A Fonts Tale.

I’m back. Did ya miss me?

My last post on this blog was nearly a year ago. I have been working on something big which didn’t leave me much time for other things but that is finished now so I now have time to post again.

So, what have I been doing?

Well I have been a connoisseur of fonts for a long time, back before the days of true type I designed bitmap fonts for the Atari ST.

Since getting the PC many years ago I haven’t actually designed any fonts, just used and collected them, and I have a sizeable collection.

I was always looking for the perfect font for body text. One which fulfilled my personal preferences. There were many which ticked a lot of the boxes but there wasn’t one which ticked all the boxes.

For body text you want something which is very legible and without too much character, Fonts with a lot of character are fine for titles or short captions but if you are reading long passages of it then bland is best, having said that there are certain elements of style which are beneficial in body text.

In January 2015 I became aware of a program called Font Forge, it is a true type font editor which is free and open source. I downloaded it and started work to create my perfect font.

But it was hard work, there is a lot to learn. Font Forge is cumbersome and non intuitive. Some parts of it, like hinting, are very arcane. And then there were the bugs, the program hasn’t been finished to a point where it is stable. I kept getting crashes. To be fair the community surrounding this program is very helpful and new versions are constantly coming out to fix problems when they arise.

One of these new versions fixed some of my problems and the program was much more stable after that.

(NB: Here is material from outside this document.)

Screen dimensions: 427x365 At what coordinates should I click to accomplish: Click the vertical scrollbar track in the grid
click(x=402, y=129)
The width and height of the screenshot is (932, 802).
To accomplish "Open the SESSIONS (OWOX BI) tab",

About two or three months into the development of the font I bought a font editor program called Font Creator. At the time I wondered about the wisdom of spending so much but looking back it was a good move.

Many of the Font Editors which are available are very expensive so I was surprised at the modest cost of Font Creator compared to some font editors , it is less than the price of a well known word processor (you know the one I mean).

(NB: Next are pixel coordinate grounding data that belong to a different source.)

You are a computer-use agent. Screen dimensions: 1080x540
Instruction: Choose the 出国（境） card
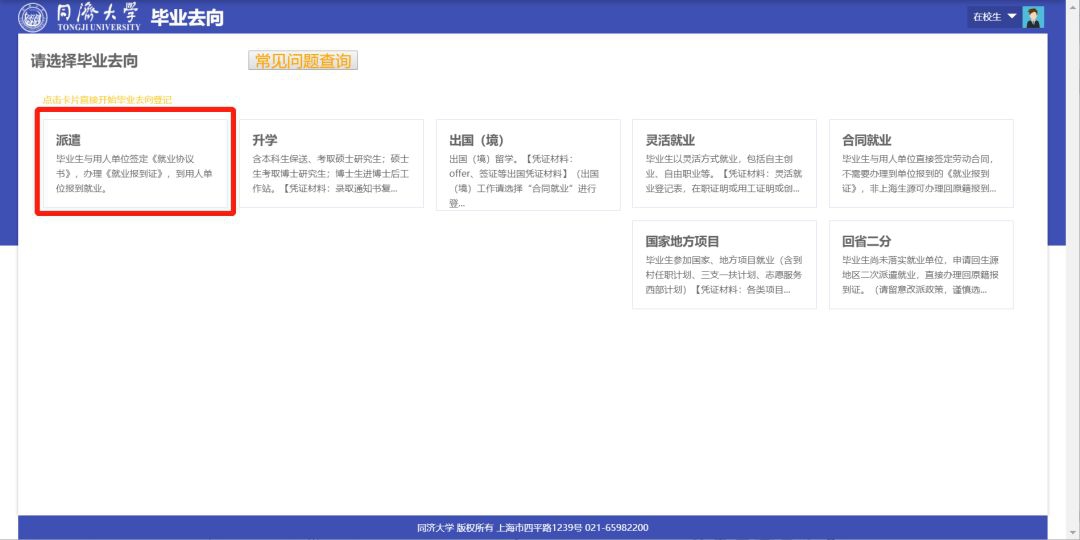pos(528,163)
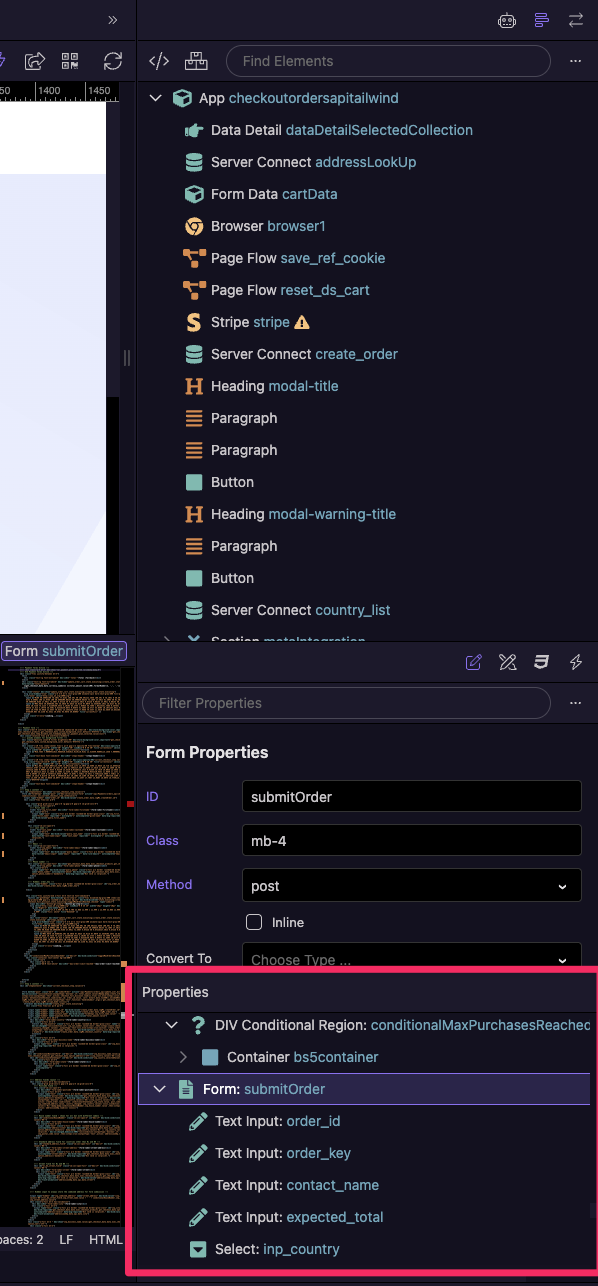The width and height of the screenshot is (598, 1286).
Task: Click the Form submitOrder breadcrumb tag
Action: (x=64, y=651)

Font Creator automates a lot of functions which are done manually in Font Forge. The drawing tools are quite intuitive, for anyone with experience using a mechanical CAD program they will be very easy to learn.

At some point I will do a comparative review of Font Forge and Font Creator, but that will be a separate post.

At first I had intended to do a small font just for my own use with a minimal set of characters but then other people became interested in it and I decided to make it suitable for a public release. I tried to make it generally useful to as many people as possible and so I started filling in the blanks, the European accented characters, the Eastern European characters, the Nordic characters and eventually Cyrillic, Armenian and Georgian.

At this point I had to come up with a name and it seemed that all the sensible names were already taken. If you do a search for ‘<prospective name> font’ on a web search engine then it always comes back with a hit. One of my colleagues at work suggested that I call the font after my main character on the MMORPG Guild Wars 2 and so the name of the font is ‘Kelvinch‘ for reasons which are unlikely to become clear to anyone who doesn’t know the origin of that name.

Kelvinch Advert

A friend on the font forum called Bhikkhu Pesala gave me permission to use some of the blocks of characters from his Pali font and so my font acquired Dingbats, Miscellaneous Symbols, Geometric Shapes and Arrows. Bhikkhu Pesala has produced many really fantastic free fonts.

Eventually my font grew to about three and a half thousand characters, there are some easter eggs in there as well. If you want to know where these can be found you might find some clues in the fontlog.txt file which documents the development of the font.

Kelvinch was started in January 2015 and finished in May 2016, a lot of work has gone into it and it is yours for free, all you have to do is download and install. It can be downloaded from the Deviant Art website. Don’t let the ‘Deviant’ bit put you off, Deviant Art is probably the largest art repository on the internet and only a very small percentage of the content is pornographic.